Normally, I bring this story up to complain about how I, as one of the last developers who
refuses to switch their mods over to simplicity, face ever-growing hostility for it. Today, however, the focus is different. I raise it as a cautionary tale, to show that yes, a game can indeed go down that path, due to nothing more than ceding to demands for increased simplicity. To show where that ultimately leads. To strongly indicate that the foundation for such a shift already exists (cough cough "should nuclear/fluids be axed for UPS concerns?") And to, I hope, demonstrate why that path must be avoided.
And before anyone makes the argument that modded Minecraft is different, that modders just want popularity and so cater to the lowest common denominator:
Do games not
also do that to some extent, to increase sales? They have just as much - if not more - motivation to do so. And some of this recent near-constant focus on "new players" has very much felt like this for Factorio.
5thHorseman wrote: Fri Nov 02, 2018 11:19 am
By that logic, by now there would be hundreds of gun types in the game because once they added a couple more guns. Or biters would be removed entirely because they removed biter science.
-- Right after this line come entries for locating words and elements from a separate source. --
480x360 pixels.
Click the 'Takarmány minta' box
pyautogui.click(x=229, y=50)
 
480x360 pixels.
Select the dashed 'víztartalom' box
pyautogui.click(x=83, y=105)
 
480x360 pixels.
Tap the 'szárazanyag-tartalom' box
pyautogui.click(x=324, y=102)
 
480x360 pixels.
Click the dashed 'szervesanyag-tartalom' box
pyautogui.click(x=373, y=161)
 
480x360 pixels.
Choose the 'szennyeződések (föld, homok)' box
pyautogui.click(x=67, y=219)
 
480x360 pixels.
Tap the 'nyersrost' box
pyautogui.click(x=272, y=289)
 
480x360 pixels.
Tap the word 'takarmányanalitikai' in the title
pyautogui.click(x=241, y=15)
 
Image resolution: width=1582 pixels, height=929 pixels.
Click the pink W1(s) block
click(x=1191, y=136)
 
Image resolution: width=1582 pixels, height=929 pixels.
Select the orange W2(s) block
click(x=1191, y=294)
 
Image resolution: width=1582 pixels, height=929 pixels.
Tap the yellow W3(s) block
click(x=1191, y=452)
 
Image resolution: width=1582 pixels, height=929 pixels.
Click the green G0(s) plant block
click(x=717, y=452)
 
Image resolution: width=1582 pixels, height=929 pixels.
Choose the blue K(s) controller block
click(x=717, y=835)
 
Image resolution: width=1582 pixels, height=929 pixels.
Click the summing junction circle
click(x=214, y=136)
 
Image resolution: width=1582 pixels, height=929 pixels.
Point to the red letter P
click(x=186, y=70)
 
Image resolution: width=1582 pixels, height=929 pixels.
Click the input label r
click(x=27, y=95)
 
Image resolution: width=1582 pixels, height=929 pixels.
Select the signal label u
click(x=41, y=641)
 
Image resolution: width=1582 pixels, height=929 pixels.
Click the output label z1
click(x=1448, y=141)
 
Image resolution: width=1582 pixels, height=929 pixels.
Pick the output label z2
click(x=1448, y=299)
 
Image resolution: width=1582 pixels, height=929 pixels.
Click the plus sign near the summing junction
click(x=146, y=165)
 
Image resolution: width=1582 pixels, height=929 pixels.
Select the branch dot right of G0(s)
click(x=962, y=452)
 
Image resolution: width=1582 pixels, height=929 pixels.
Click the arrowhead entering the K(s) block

I have feared for a long time that biters
will eventually be removed. A
huge portion of the playerbase disables them, and many people vocally consider them superfluous. But such a drastic change would ruin the game for everyone else, for whom they represent an integral part of the game. Not to mention the thousands of mods that would be made irrevocably dead, and not just direct enemies mods; what is the importance of things like space or pollution without biters?